実際、診療時間のほか、検査を利用できる時間をホームページに掲載している病院は珍しい。
「高価な機械を揃えても、使わなければ意味がありません。機械の性能はどんどん良くなっていますから、更新するためにも徹底的に使わないと。当院では、オーダリングシステムで、空いている時間がすぐわかるようにしています」。

 このオーダリングシステムは、経営効率のために導入したわけではない。
「コンピュータ化しても保険点数を取れるわけではないので、言わば病院の持ち出しです。外来処方から始めて、点滴や薬品のダブルチェック用などに広げました。人間は、間違うものです。しかし、医療ミスは許されない。人間の目で、書類で、コンピュータでと、二重三重にチェックするしかないのです」。

 しかし、すぐに使えるパッケージ製品はなかった。
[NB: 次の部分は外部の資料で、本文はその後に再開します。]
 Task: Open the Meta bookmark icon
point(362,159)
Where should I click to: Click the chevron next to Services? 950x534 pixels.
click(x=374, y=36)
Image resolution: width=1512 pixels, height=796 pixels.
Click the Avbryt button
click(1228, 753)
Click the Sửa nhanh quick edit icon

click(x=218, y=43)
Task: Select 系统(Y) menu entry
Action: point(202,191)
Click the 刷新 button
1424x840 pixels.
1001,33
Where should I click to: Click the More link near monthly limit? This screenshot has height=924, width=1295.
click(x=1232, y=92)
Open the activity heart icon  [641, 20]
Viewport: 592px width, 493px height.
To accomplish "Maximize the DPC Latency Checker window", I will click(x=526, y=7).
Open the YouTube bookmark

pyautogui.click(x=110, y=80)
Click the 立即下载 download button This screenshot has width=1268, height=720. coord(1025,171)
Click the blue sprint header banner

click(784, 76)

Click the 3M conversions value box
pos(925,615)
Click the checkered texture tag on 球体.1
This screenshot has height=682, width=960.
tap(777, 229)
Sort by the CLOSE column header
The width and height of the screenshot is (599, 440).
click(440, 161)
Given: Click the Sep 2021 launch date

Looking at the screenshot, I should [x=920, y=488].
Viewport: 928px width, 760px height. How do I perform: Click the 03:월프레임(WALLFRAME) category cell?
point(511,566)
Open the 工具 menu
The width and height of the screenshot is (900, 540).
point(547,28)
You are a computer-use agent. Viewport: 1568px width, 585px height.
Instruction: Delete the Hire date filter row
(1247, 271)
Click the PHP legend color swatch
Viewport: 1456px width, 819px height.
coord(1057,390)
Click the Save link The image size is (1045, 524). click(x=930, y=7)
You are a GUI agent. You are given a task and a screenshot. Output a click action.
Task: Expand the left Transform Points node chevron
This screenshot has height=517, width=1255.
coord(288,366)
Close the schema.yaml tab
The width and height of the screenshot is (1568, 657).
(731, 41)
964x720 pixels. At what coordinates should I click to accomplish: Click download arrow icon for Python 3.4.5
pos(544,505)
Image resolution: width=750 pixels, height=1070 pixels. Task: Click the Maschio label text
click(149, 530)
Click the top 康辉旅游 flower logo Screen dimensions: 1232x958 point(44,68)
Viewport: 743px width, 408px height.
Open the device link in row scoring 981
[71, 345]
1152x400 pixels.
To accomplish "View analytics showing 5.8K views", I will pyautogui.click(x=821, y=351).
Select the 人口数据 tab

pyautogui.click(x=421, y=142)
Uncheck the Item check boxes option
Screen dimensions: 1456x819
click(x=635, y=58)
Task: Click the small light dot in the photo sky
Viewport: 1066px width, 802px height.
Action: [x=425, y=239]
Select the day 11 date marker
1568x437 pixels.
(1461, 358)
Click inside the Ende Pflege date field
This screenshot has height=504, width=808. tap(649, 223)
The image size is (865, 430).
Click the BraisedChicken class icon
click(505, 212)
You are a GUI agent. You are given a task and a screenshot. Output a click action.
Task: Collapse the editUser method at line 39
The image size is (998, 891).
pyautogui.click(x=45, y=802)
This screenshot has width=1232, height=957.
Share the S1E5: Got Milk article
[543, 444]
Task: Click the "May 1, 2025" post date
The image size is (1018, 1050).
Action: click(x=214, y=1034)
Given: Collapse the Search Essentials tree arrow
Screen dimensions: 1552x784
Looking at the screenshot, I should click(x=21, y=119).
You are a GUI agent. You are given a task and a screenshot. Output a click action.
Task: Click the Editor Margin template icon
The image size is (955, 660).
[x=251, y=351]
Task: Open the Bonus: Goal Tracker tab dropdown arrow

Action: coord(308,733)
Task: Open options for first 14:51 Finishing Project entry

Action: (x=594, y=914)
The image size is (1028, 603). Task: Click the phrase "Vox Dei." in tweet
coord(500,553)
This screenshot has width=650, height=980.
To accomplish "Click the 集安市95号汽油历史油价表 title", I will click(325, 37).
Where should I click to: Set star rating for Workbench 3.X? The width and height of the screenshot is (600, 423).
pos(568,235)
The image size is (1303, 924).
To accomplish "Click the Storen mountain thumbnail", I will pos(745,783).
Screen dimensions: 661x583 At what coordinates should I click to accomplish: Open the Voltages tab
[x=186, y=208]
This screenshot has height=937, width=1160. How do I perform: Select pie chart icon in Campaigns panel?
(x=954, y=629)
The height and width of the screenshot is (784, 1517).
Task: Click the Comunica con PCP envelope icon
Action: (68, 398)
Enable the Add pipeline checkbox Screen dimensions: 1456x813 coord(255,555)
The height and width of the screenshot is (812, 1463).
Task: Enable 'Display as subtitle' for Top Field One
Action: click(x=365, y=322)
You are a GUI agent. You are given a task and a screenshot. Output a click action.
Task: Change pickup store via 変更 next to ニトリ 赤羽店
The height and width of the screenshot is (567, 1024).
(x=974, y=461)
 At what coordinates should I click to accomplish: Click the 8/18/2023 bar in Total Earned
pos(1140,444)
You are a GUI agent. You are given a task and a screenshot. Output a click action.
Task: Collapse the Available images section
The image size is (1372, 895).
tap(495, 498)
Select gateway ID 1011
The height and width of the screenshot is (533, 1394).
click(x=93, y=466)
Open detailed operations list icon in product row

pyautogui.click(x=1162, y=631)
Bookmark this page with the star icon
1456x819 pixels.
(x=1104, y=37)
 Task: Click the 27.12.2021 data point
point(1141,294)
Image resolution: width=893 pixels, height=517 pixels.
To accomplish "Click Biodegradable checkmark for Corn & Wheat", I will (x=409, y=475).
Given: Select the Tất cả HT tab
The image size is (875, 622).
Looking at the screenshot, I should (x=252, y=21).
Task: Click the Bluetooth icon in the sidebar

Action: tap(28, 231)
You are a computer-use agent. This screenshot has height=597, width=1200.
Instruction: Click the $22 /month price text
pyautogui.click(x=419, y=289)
メーカーと話し合いながら開発し、徐々に利用範囲を広げたのだ。
「電子カルテも、回診のときも持ち運びと入力が楽にできる端末でないと、手間を増やすだけになってしまいます。オーダリングシステムの実用化も、バーコードリーダーが小さく、使いやすくなったのが大きい。それと、アンケート用紙のように所定の項目を埋めるだけではカルテとは言えません。課題は多いのですが、リスクマネジメントのためにも導入したいですね」と、電子カルテ導入にも意欲的だ。

 


 地域密着型の病院としては、当然病診連携も重視する。しかし、一次から三次まで、タテの完全分業とは考えていないようだ。
「クリニックからの紹介でいらした患者さんは、必要な検査と治療が終われば当然クリニックにお戻します。しかし、「横浜総合病院が一番近い医療施設だ」とおっしゃる患者さんもいるし、最初からここへ来院される患者さんもいる。つまり、当院がかかりつけ医になるのが一番という場合もあります。ここで十分な治療ができるなら、病躯に鞭打って遠くまで通われる必要はないでしょう。大学病院での治療が必要な場合や、患者さんが希望された場合などには当然他の医療機関に紹介しますが、ある程度完結した医療を目指したいですね」。

 救急医療のほか、不採算部門として敬遠されがちな小児科にも力を入れ、常勤医師3名尾を配置しているのも、地域に必要な医療をとの志の表れだろう。連携をとる開業医を含め、地元での信頼は厚く、横浜総合病院に寄せられる期待は大きい。

 
私たち病院の理念
・当院では、24時間患者受け入れをモットーとする救急体制をとっています。
・患者と良く話し、納得できる治療方針を示します。
・私たちは専門職として常に看護の本質を追求し、科学的・創造的かつ主体的に学習します。
・当院の職員として誇りを持ち、心身の自己管理と保持増進に努め、自己の能力の開発に努力し、「資質を高める」「責任を担う」を理念 に掲げ、頑張っております。